[Collected data]
↓↓↓

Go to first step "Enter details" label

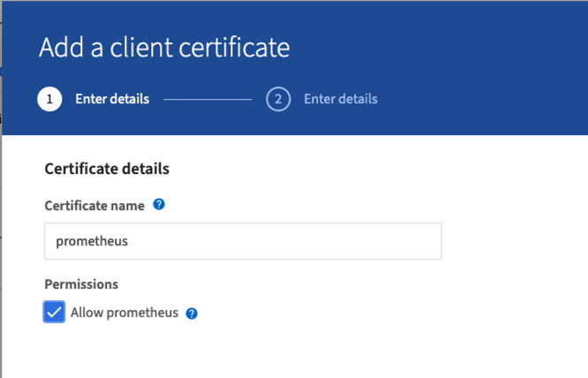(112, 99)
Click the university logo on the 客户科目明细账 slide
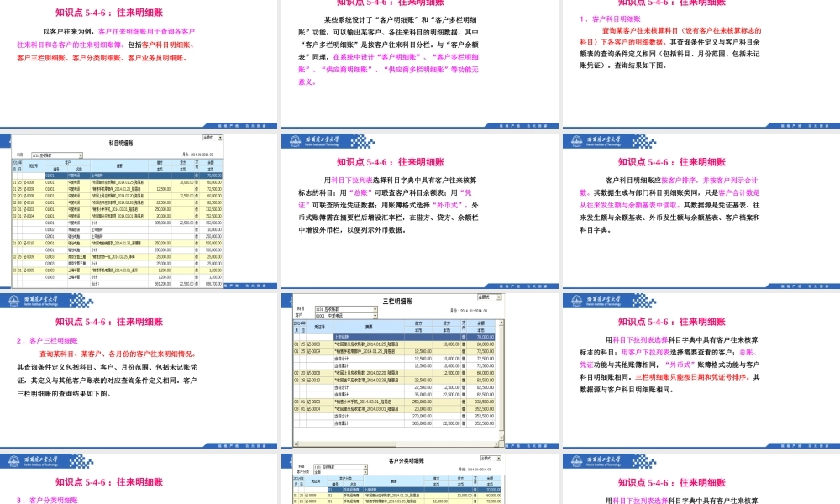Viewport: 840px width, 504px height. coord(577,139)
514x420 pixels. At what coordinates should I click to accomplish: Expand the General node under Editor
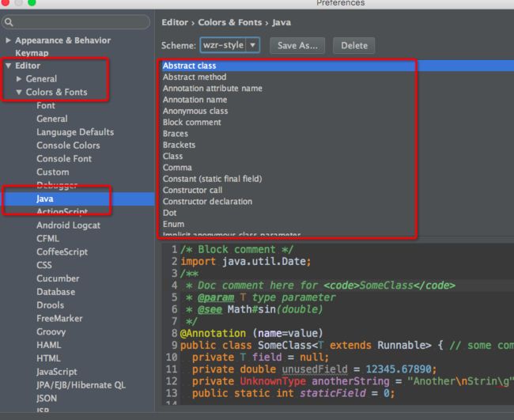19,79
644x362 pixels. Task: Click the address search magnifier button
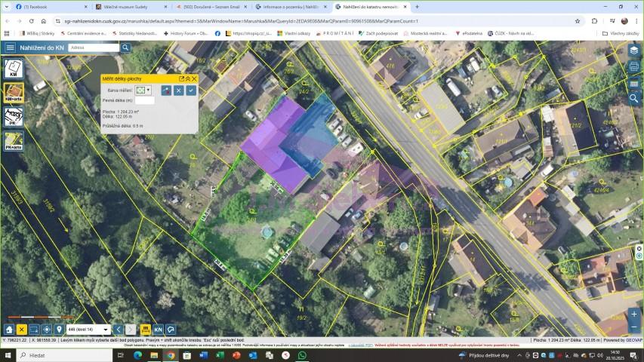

↑↑↑

YOUR OBJECTIVE: Give again, word for word, only the lines from the line containing "514x420 pixels. At" through the last line above, both included; leave the pictures out.

TASK SOLUTION:
514x420 pixels. At what coordinates should I click to accomplish: Expand the General node under Editor
19,79
644x362 pixels. Task: Click the address search magnifier button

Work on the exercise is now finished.